Michael Mahoney, CEO of Boston Scientific (NYSE:BSX), thinks medtech companies building minimally invasive tools will have an advantage as health systems move more procedures to outpatient settings:

“It’s a big part of our business now with specific divisions like neuromodulation, urology, peripheral interventions. … Now in a COVID world you’re seeing hospitals … shifting more procedures that are possible to an outpatient setting. And so we think that makes sense, given the fact that we’re a primarily interventional medicine company. … We’re trying to really disrupt surgical with less invasive approaches, especially in our endo business.”


3. Embracing more digital tools

Avail

Medtech companies lack the access they once had to physicians through clinical conferences and on-site visits, so these companies – like most of us – have had to build out digital platforms that enabled them to contact and advise physicians. We’re seeing start-ups like Explorer Surgical and Avail step up, and big companies are compensating as well.

Here’s what J. Christopher Barry, CEO of spine surgery tech company NuVasive (NSDQ:NUVA), recently had to say:

“We really, I think, accelerated our online capability and our digital capability with the webinar series that the team developed, our ongoing virtual training sessions, all of those things. … The receptivity of our surgeons and their response has been overwhelmingly positive. So that has … driven what we’re now seeing, which is a much more … vetted surgeon population, and our requests for one-on-one training has never been higher, coming out of this crisis. Now we’re still somewhat limited, but our capabilities and the work that went into CPD, our clinical professional development team and what they did, I think will be a best practice for us … and something we’ll build upon going forward. So that’s the capability that I believe we needed. I believe it enhances not only our domestic education programs but also really gears us up for some of the global expansion that is … part of our strategy.”


2. Still in the hunt for M&A

Travel restrictions and precautions clearly may slow down business development professionals, but medtech executives insist they’re still in the market for M&A opportunities and investments.

Medical device companies aren’t shying away from big deals, either. Siemens Healthineers (ETR: SHLreported early this month that it will acquire Varian Medical Systems (NYSE:VAR) in a $16.4 billion deal to create what the companies say will be the most comprehensive cancer care portfolio in the industry.

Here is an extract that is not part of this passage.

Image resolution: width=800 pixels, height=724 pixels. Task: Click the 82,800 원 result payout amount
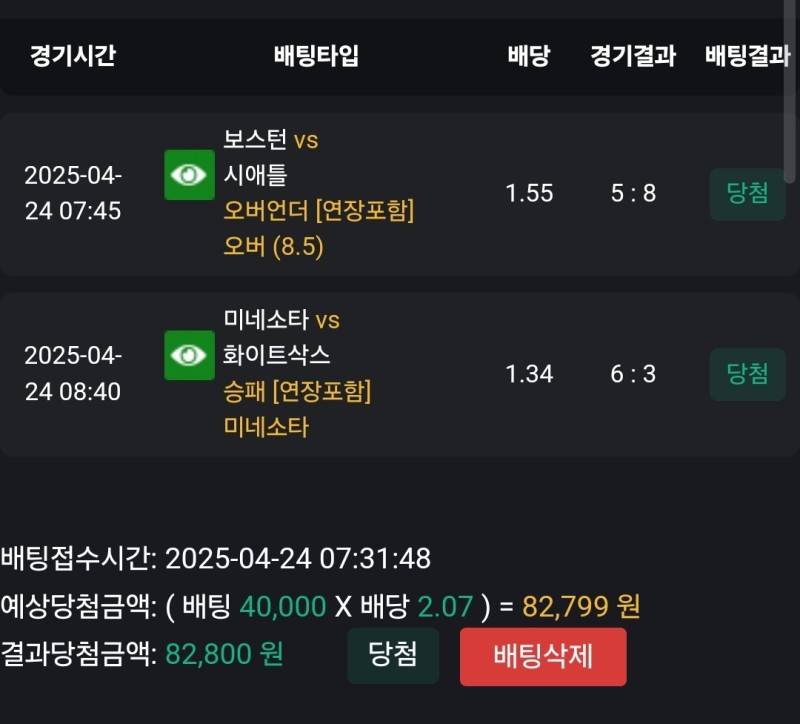click(x=224, y=654)
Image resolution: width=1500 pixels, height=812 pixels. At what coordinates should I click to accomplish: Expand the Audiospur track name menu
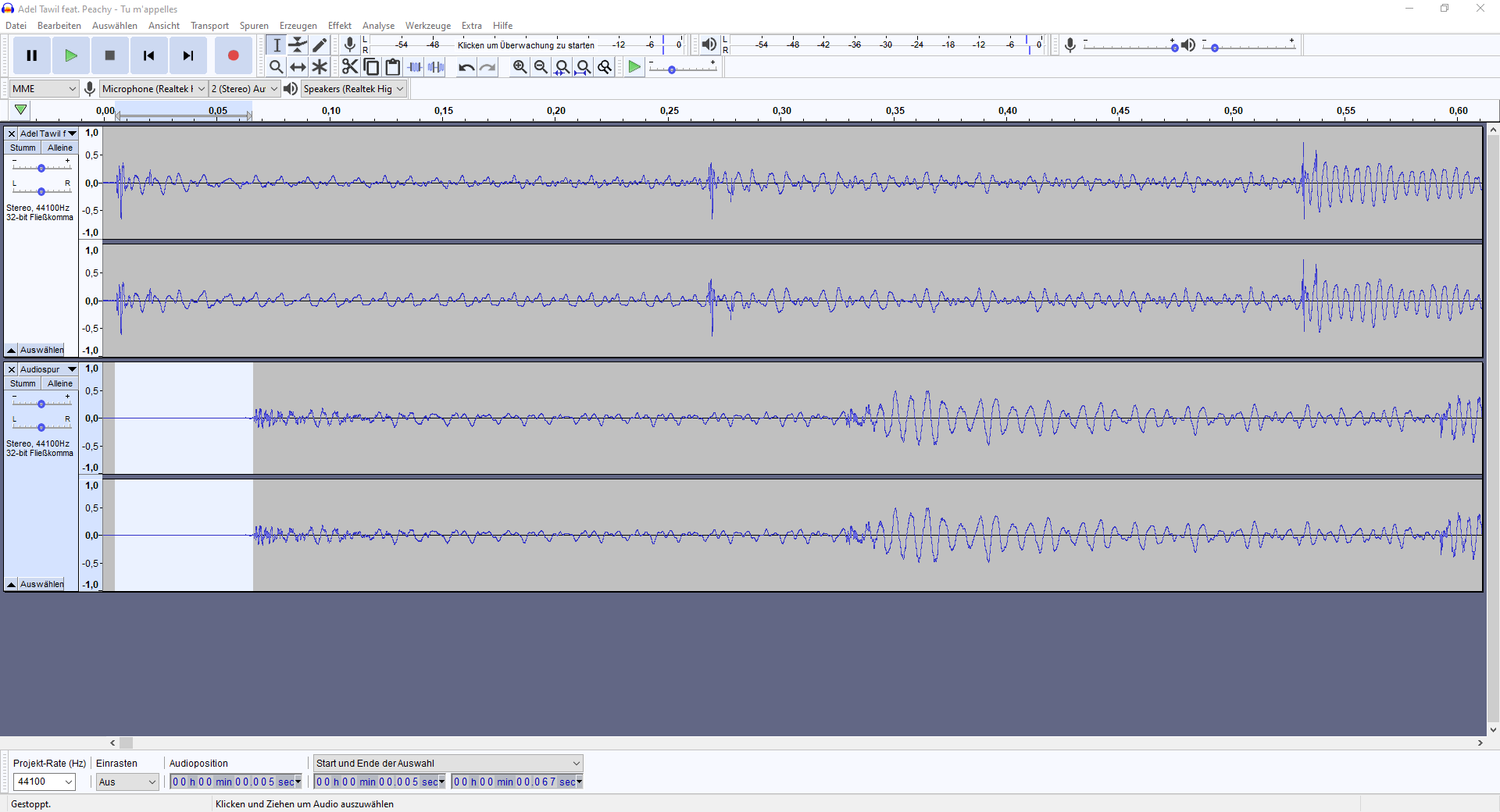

Said Siemens Healthineers CEO Bernhard Montag:

“With our support, Varian will make a leap to the next level in cancer care. With the integration of our imaging capabilities, Varian will be able to offer the broadest product portfolio in cancer diagnosis and therapy. Varian can tap into our vast data pool of curated images in our AI knowledge pool to leverage these new and even more impactful digital and artificial intelligence offerings, and hence, will more quickly broaden the spectrum of more individualized and more precise therapy. As part of Siemens Healthineers, Varian will gain access to our significantly larger sales and service organizations as well as our advanced R&D and production networks. For us, the planned integration of Varian means achieving immediately a materially higher level of relevance and impact with our customers.”


1. Robotic surgery still moving forward

Stryker MAKO

Robotic surgical systems are taking a tighter hold, even as the pandemic applies pressures. Stryker (NYSE:SYK), for example, has had a great deal of success in the robotic orthopedic surgery space with its Mako robots. CEO Kevin Lobo is optimistic about the post-pandemic future:

“There’s a momentum, there’s a belief that this is the future. And so we’re past the early adopter phase now, we have hospitals buying their second, third, fourth, fifth, Mako large systems and we have competitive pressures of course that occur related to that, but the evidence and that the happy patients that are telling their stories and surgeons seeing great results, I think we still have a long way to go. It’s still very early in the cycle, and we’re pretty excited about the degree of interest even through a pandemic to be able to have that type of interest means, we really are getting to the point where it’s starting to become accepted.”